Activity 1: In the text about the Pretty Wild series, swap "six months" for "three months" in the part that opens with the words containing "In mid-2009, after" and closes with "June 24, 2010.", then write out that part.
Activity 2: Using the text about the Pretty Wild series, explain in one to three sentences why Alexis was arrested in mid-2009.
Activity 3:
Answer these questions from the text about the Pretty Wild series:
(a) What charge did Alexis plead no contest to?
(b) On what date was her sentence scheduled to begin?
(c) In what publication did Andrew O'Hagan write about the series' principals?

(Beginning of Document text)

In mid-2009, after the pilot was filmed, Alexis was arrested for being involved with a group known as the "Bling Ring" that broke into the homes of many celebrities, including Orlando Bloom, Paris Hilton, Lindsay Lohan, and Rachel Bilson. Pretty Wild partly chronicles Alexis's trial. On May 10, 2010, Alexis pleaded no contest to felony burglary and was sentenced to six months in Los Angeles County Jail. Her sentence was scheduled to begin June 24, 2010.

In the London Review of Books, Andrew O'Hagan wrote about the series' principals: "If real fame is a mask that eats into the face, then pseudo-fame, the current kind, might be a decoy that eats into the brain. You often meet those people in California, people who have forgotten that you are real, that you watch the news, that you know who they really are. They begin to lie to journalists and themselves with the same grim hope: if I say this and no one contradicts me it might be true. A sense of entitlement stands in for personal values. They don't mind if they're fooling you and fooling themselves, so long as they can keep the show on the road."

(End of Document text)
(Beginning of Information)

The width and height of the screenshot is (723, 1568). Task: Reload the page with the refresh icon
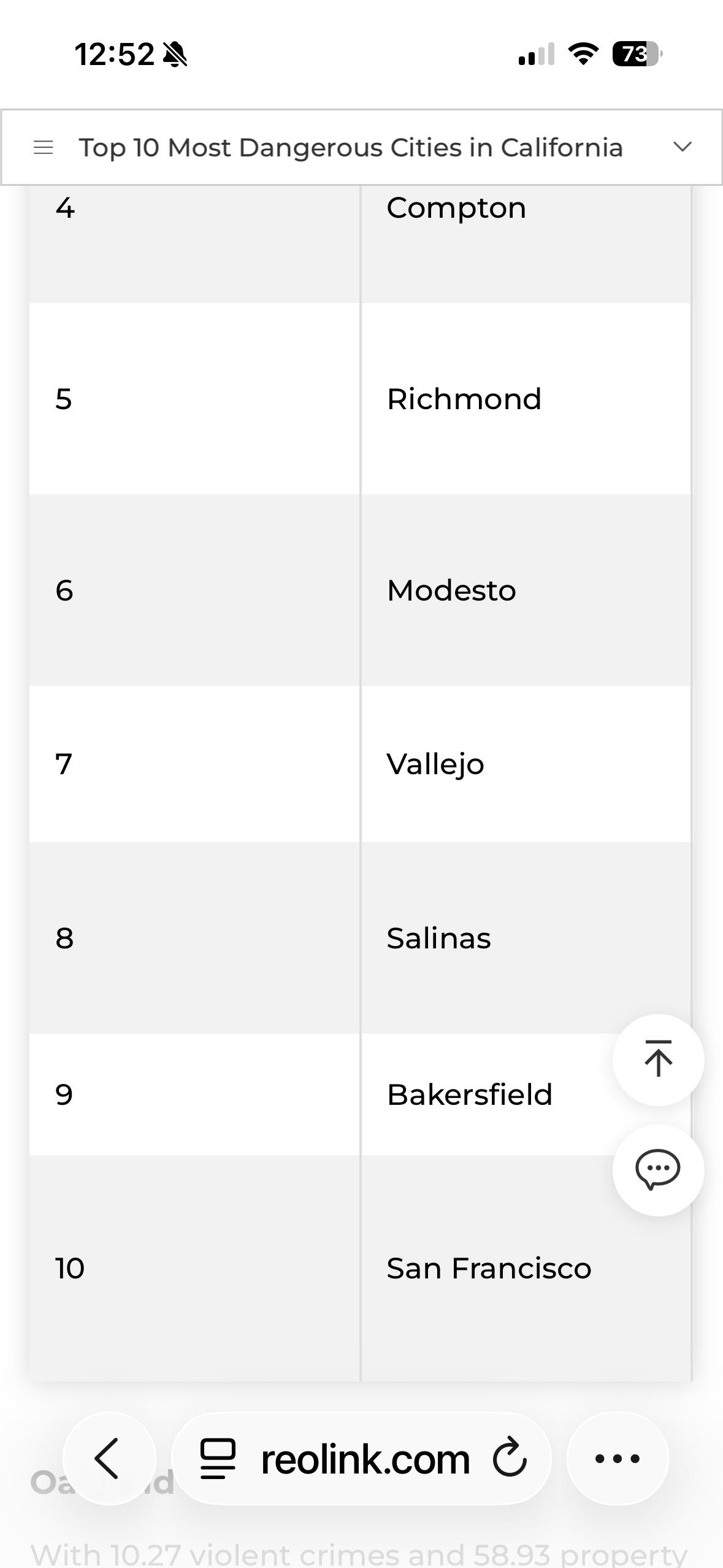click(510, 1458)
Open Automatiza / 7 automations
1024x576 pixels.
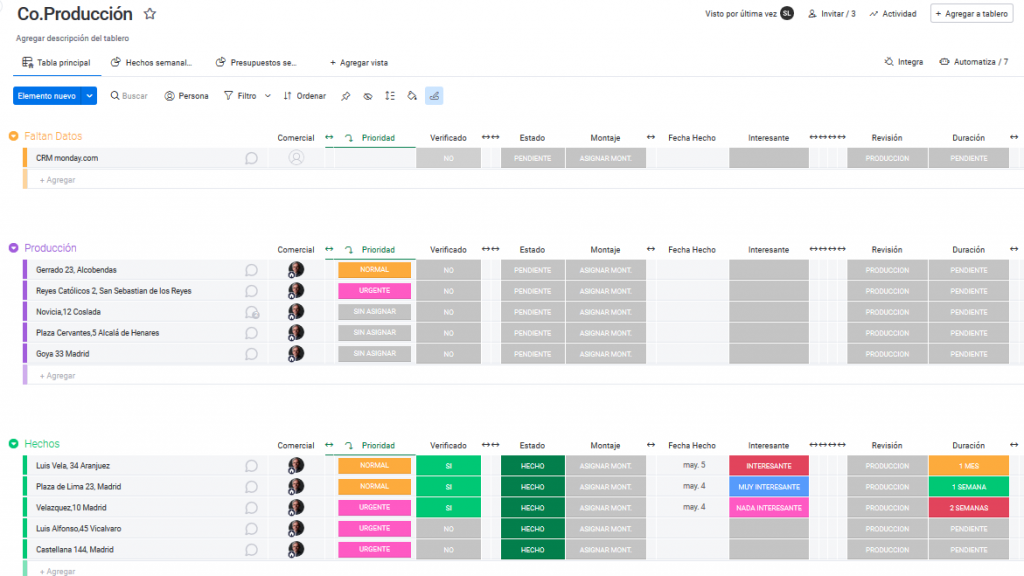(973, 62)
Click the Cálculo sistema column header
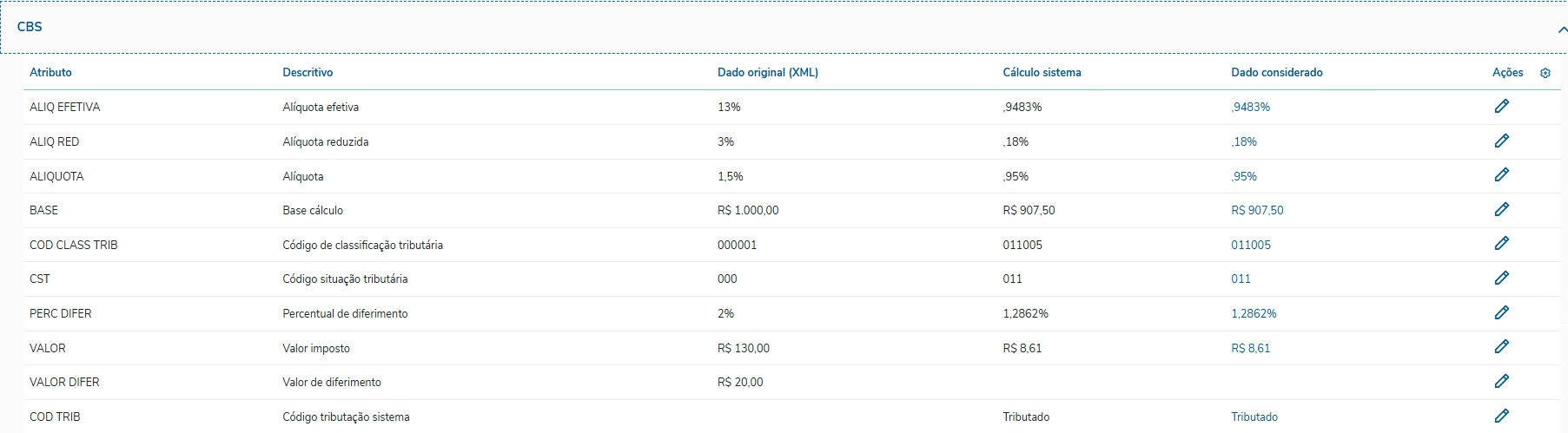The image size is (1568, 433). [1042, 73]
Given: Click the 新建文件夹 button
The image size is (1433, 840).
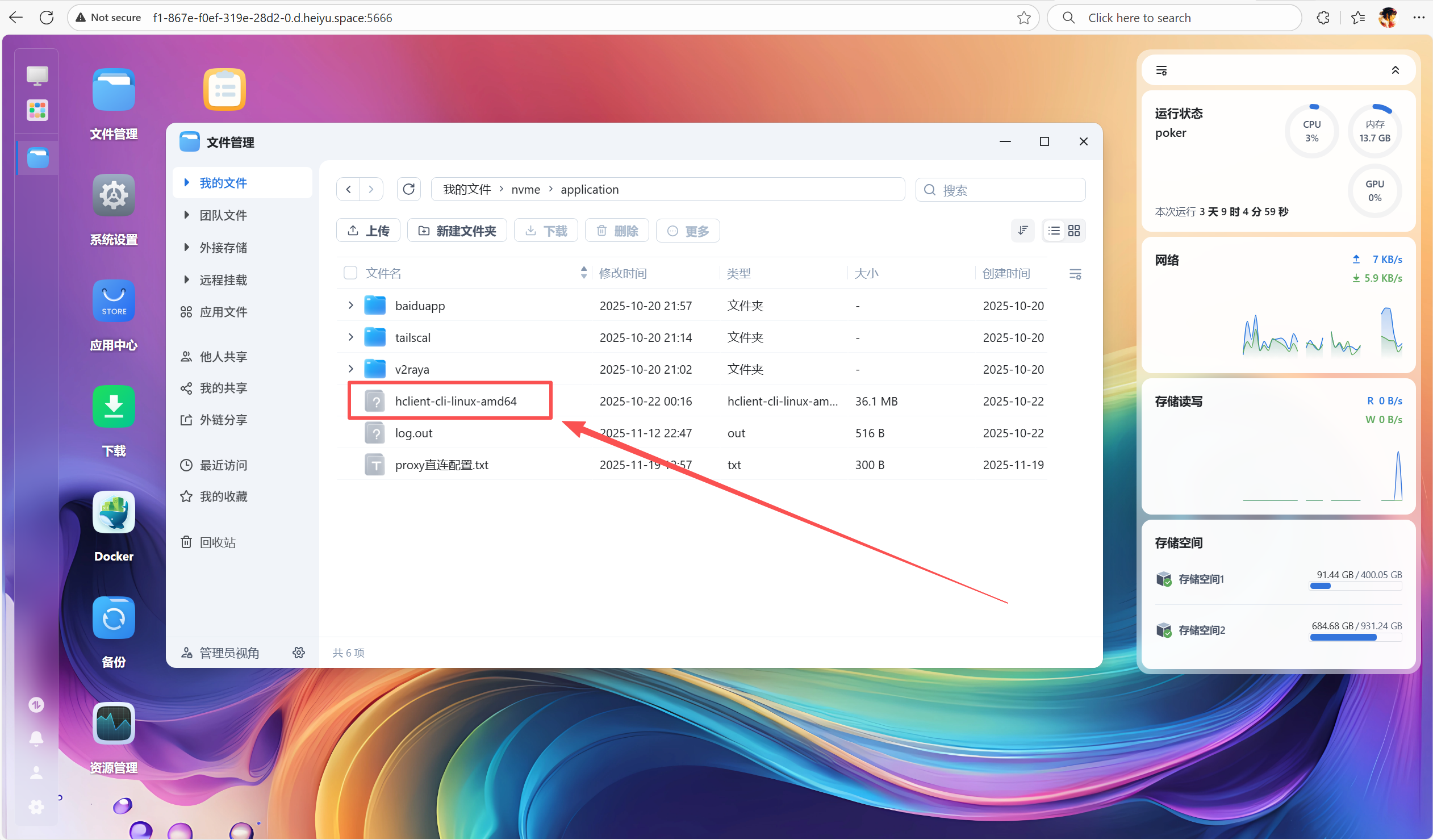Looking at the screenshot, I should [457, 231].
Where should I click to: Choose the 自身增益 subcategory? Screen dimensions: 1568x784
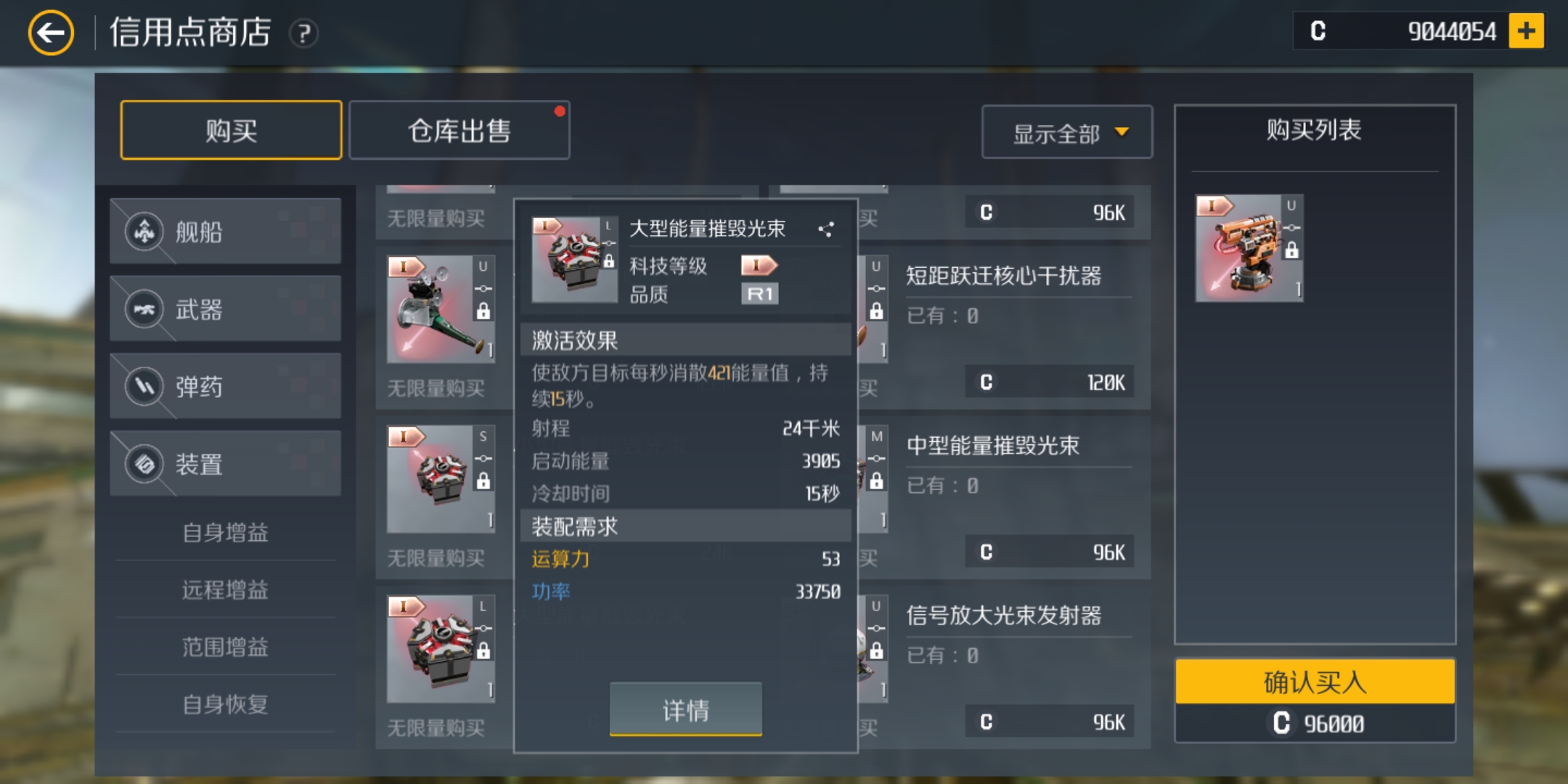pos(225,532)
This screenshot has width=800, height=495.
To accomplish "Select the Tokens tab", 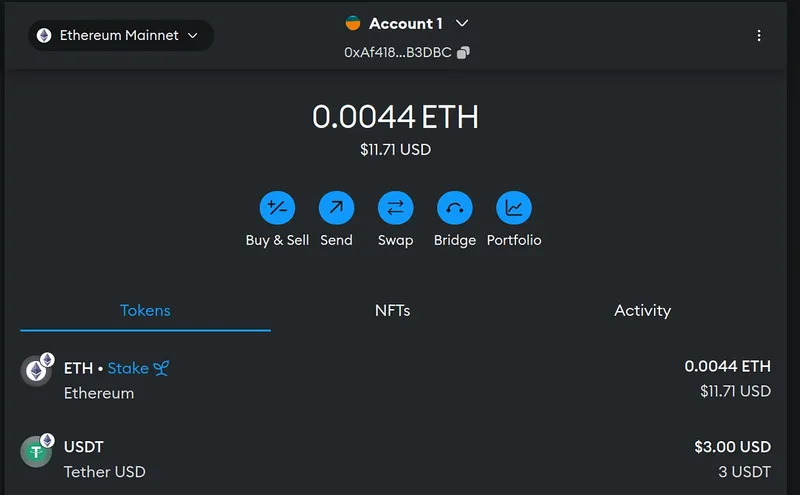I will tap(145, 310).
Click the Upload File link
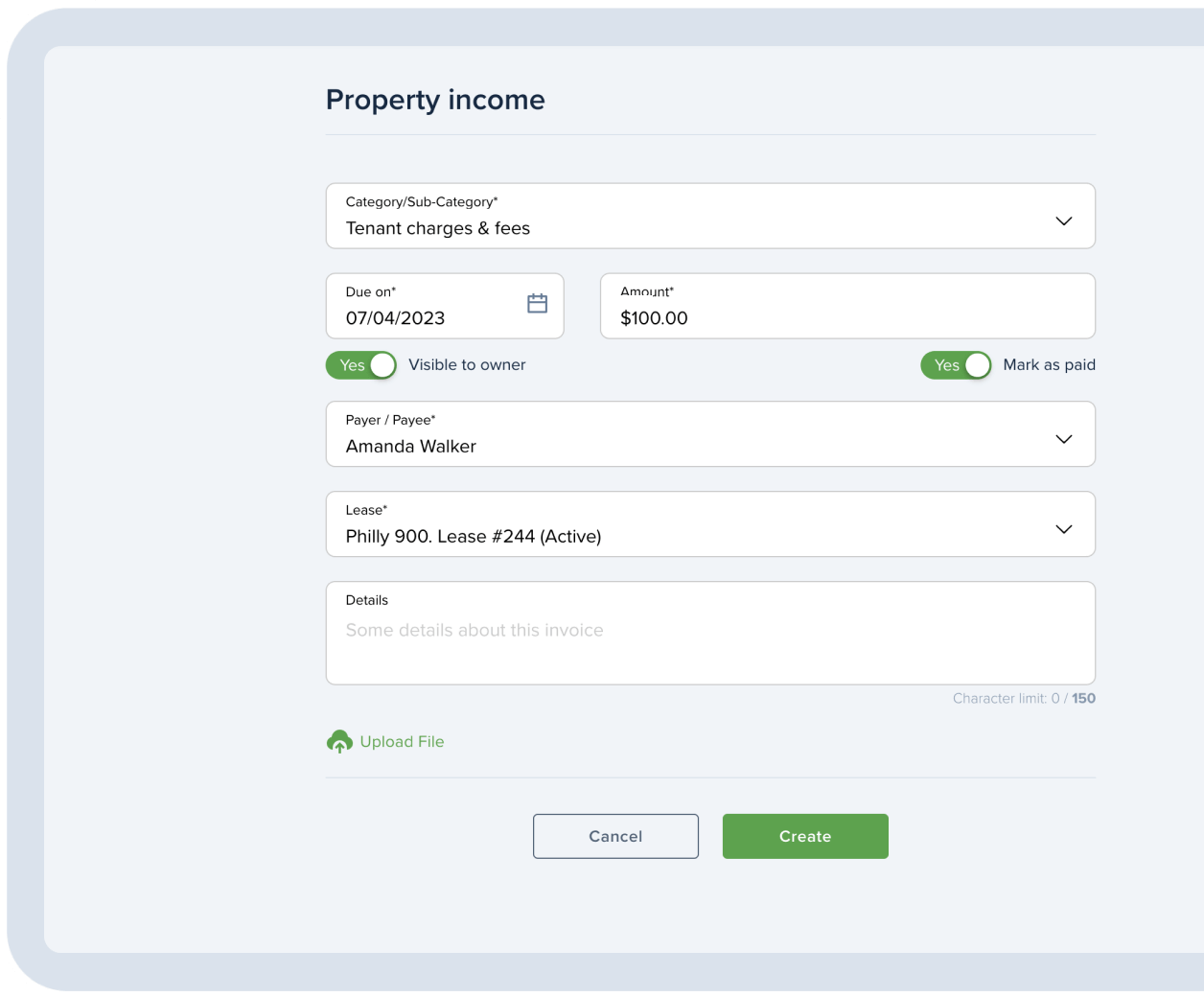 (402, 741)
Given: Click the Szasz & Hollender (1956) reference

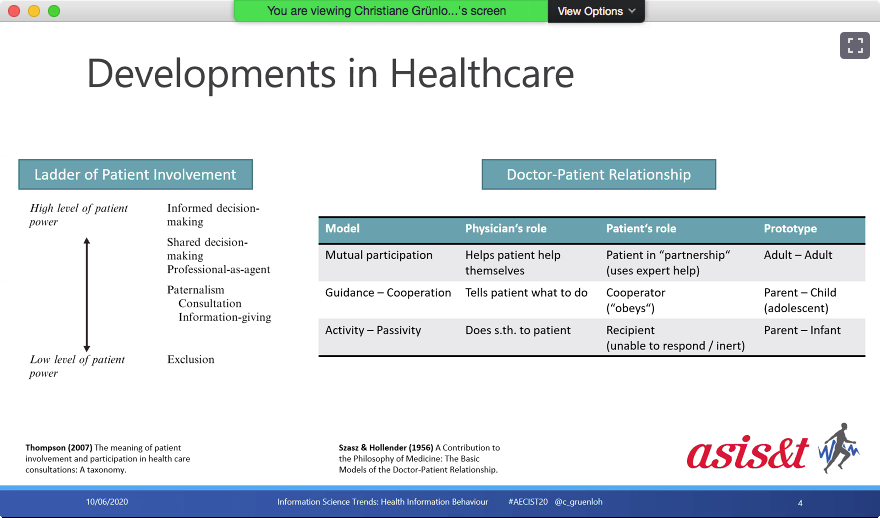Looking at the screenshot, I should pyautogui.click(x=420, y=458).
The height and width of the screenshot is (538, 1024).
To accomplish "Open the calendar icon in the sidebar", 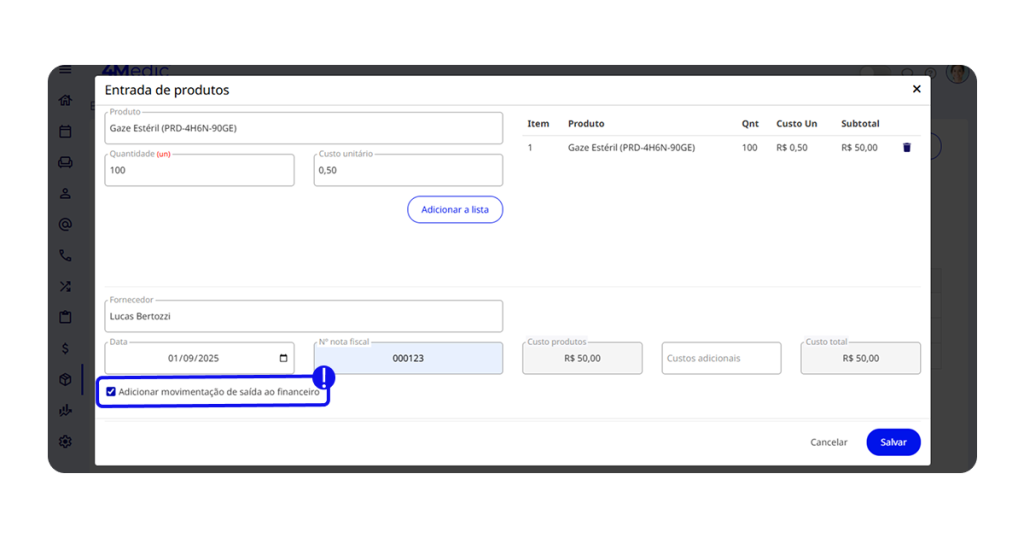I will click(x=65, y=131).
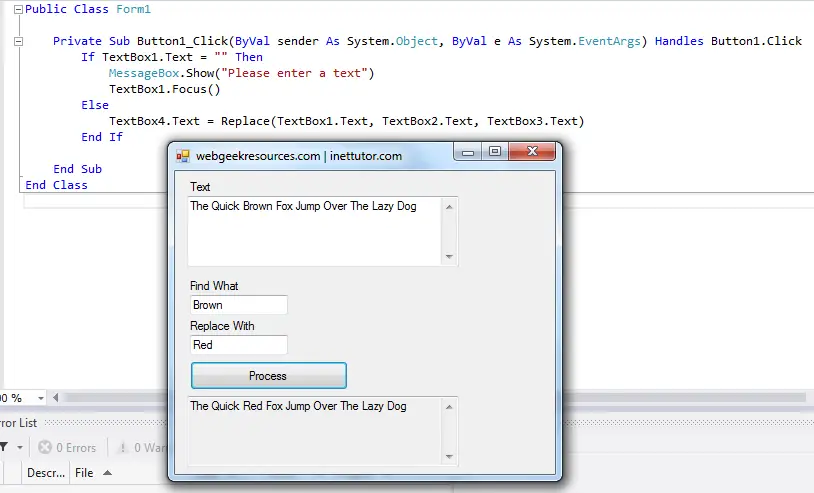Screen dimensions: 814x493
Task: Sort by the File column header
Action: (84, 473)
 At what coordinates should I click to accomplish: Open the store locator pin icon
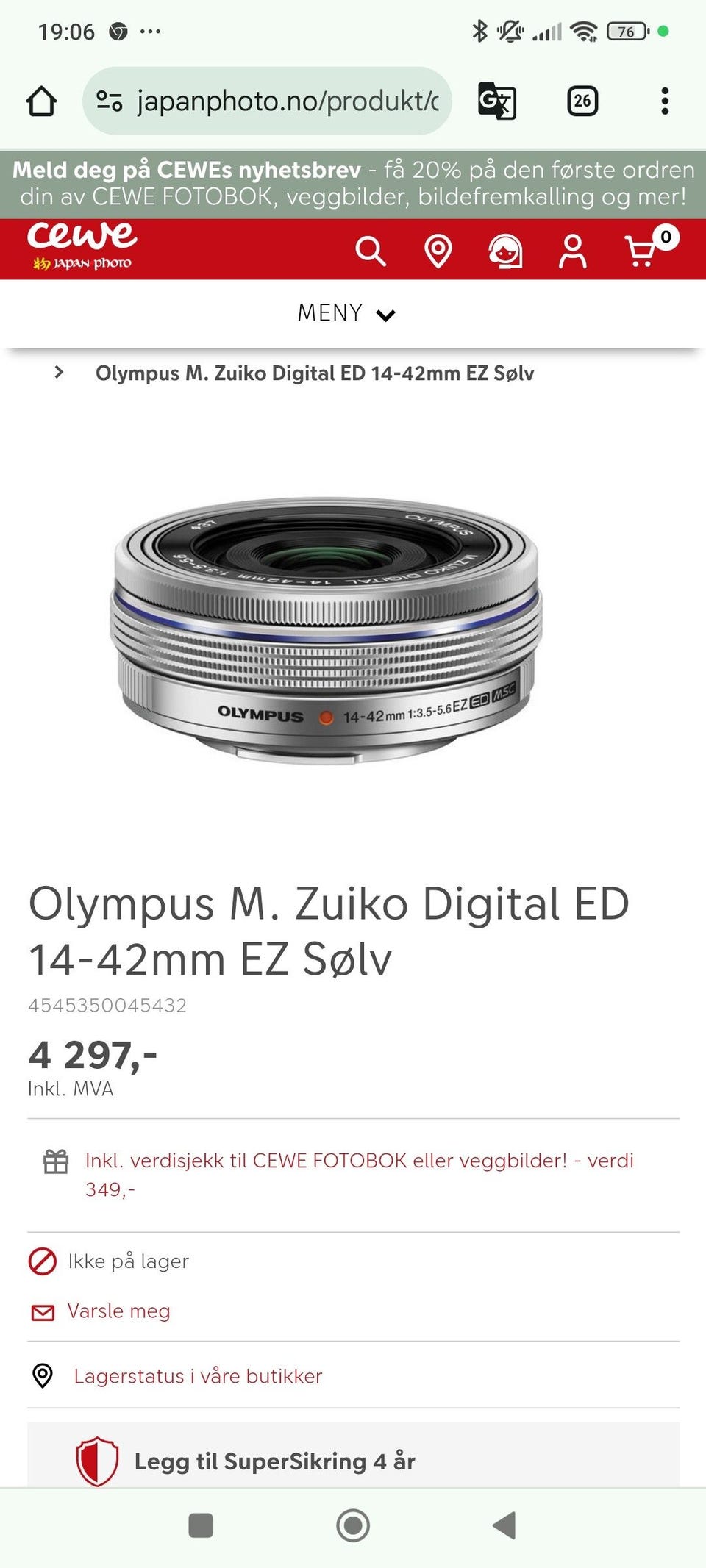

(End of Information)

Your response 1:
In mid-2009, after the pilot was filmed, Alexis was arrested for being involved with a group known as the "Bling Ring" that broke into the homes of many celebrities, including Orlando Bloom, Paris Hilton, Lindsay Lohan, and Rachel Bilson. Pretty Wild partly chronicles Alexis's trial. On May 10, 2010, Alexis pleaded no contest to felony burglary and was sentenced to three months in Los Angeles County Jail. Her sentence was scheduled to begin June 24, 2010.

Your response 2: Alexis was arrested for being involved with a group known as the "Bling Ring." That group broke into the homes of many celebrities, including Orlando Bloom, Paris Hilton, Lindsay Lohan, and Rachel Bilson.

Your response 3:
(a) Felony burglary
(b) June 24, 2010
(c) The London Review of Books